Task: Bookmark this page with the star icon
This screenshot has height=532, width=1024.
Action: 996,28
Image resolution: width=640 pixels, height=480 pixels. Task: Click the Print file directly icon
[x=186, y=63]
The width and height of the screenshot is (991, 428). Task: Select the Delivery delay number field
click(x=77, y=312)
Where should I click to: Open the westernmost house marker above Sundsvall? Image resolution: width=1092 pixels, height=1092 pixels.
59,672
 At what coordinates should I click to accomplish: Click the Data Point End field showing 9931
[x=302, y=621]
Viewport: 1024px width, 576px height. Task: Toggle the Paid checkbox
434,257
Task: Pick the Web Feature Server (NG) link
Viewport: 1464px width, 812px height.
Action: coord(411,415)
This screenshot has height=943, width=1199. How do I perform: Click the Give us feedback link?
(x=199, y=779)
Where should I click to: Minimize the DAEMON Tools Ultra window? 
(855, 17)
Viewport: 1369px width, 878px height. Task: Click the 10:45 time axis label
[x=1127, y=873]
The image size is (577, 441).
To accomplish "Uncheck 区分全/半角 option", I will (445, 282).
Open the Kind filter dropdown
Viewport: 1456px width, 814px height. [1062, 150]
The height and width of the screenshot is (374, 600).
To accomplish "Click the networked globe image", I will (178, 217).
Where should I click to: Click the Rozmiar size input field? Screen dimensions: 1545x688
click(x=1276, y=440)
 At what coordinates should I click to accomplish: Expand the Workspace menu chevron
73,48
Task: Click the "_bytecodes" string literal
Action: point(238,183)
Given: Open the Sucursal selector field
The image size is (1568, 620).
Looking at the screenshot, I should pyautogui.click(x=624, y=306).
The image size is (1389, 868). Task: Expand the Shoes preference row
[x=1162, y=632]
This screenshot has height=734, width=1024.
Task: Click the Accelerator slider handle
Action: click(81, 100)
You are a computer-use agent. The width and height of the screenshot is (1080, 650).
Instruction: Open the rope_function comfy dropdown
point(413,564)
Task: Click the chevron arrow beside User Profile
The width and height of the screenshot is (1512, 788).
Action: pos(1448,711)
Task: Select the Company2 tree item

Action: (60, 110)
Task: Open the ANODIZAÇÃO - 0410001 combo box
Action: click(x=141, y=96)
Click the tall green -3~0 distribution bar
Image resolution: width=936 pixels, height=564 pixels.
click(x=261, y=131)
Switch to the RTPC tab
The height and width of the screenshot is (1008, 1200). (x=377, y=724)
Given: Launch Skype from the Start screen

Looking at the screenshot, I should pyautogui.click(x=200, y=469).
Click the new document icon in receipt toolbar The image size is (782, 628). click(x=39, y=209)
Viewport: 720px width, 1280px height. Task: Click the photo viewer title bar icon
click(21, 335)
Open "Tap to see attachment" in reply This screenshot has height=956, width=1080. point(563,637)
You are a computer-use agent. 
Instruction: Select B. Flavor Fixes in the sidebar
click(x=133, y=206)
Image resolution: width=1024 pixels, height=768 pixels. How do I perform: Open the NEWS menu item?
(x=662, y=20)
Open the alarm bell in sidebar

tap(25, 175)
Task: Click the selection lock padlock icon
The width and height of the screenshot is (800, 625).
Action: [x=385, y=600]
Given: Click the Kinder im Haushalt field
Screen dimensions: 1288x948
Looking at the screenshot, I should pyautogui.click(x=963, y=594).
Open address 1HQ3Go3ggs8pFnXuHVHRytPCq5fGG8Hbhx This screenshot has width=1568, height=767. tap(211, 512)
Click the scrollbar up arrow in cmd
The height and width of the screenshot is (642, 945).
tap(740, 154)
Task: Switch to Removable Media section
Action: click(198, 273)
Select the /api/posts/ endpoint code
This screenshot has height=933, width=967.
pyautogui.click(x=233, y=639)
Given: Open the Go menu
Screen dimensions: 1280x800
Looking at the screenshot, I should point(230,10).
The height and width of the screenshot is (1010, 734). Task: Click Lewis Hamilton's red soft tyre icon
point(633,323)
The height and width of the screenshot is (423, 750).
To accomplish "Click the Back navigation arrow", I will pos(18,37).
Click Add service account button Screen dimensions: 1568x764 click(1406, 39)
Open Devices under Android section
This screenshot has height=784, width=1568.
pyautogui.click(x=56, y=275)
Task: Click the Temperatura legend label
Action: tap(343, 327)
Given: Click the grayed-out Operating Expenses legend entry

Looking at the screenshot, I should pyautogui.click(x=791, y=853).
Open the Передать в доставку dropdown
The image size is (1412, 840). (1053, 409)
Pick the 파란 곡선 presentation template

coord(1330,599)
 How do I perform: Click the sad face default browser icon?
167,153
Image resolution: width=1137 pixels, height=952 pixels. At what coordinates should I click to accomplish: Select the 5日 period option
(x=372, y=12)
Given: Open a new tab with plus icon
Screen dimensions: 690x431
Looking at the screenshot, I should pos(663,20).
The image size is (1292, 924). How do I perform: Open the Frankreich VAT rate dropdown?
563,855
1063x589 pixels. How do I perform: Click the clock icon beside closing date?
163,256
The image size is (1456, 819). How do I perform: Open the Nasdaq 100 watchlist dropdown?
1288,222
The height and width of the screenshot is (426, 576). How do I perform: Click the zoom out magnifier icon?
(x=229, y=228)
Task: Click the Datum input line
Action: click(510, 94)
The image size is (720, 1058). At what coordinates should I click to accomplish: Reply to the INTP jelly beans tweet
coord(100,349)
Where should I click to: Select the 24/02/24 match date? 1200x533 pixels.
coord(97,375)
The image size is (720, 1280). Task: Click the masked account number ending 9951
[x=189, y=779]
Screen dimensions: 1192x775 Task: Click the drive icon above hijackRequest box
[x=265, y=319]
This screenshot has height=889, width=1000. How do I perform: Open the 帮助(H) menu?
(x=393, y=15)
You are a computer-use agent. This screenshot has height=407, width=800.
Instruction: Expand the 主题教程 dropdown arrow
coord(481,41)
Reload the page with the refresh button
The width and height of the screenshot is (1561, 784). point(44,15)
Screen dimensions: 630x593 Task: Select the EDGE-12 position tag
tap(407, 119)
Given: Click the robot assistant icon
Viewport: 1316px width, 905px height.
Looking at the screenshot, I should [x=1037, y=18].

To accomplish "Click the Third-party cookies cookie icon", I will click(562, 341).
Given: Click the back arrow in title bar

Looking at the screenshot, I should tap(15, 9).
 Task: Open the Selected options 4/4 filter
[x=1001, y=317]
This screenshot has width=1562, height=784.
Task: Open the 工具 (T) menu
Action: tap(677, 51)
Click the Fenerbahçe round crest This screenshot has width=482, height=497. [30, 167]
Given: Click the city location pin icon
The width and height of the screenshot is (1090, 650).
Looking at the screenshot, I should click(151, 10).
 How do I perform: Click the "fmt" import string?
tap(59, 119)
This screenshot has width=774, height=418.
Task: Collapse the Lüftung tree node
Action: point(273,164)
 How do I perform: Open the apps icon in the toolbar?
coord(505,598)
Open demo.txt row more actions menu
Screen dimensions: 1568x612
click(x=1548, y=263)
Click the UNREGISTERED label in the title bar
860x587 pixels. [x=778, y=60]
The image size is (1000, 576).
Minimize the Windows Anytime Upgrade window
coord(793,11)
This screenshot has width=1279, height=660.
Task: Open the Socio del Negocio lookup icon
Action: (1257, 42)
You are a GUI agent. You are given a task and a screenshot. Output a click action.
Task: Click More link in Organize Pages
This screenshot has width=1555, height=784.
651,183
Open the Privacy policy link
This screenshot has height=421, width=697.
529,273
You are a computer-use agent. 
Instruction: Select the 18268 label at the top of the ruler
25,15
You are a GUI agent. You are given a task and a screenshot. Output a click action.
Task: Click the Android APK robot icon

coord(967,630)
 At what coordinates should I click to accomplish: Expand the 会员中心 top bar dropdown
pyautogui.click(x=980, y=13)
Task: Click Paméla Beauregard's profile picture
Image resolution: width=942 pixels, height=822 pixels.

○ ○ ○ ○

WRITTEN INSTRUCTION >>
Copy out, with no changes, the lines above that begin with the line containing "Open the Kind filter dropdown" and end with the line containing "Action: pos(1448,711)".

WRITTEN SOLUTION >>
Open the Kind filter dropdown
Viewport: 1456px width, 814px height. [1062, 150]
The height and width of the screenshot is (374, 600).
To accomplish "Click the networked globe image", I will (178, 217).
Where should I click to: Click the Rozmiar size input field? Screen dimensions: 1545x688
click(x=1276, y=440)
 At what coordinates should I click to accomplish: Expand the Workspace menu chevron
73,48
Task: Click the "_bytecodes" string literal
Action: point(238,183)
Given: Open the Sucursal selector field
The image size is (1568, 620).
Looking at the screenshot, I should pyautogui.click(x=624, y=306).
The image size is (1389, 868). Task: Expand the Shoes preference row
[x=1162, y=632]
This screenshot has height=734, width=1024.
Task: Click the Accelerator slider handle
Action: click(81, 100)
You are a computer-use agent. The width and height of the screenshot is (1080, 650).
Instruction: Open the rope_function comfy dropdown
point(413,564)
Task: Click the chevron arrow beside User Profile
The width and height of the screenshot is (1512, 788).
Action: pos(1448,711)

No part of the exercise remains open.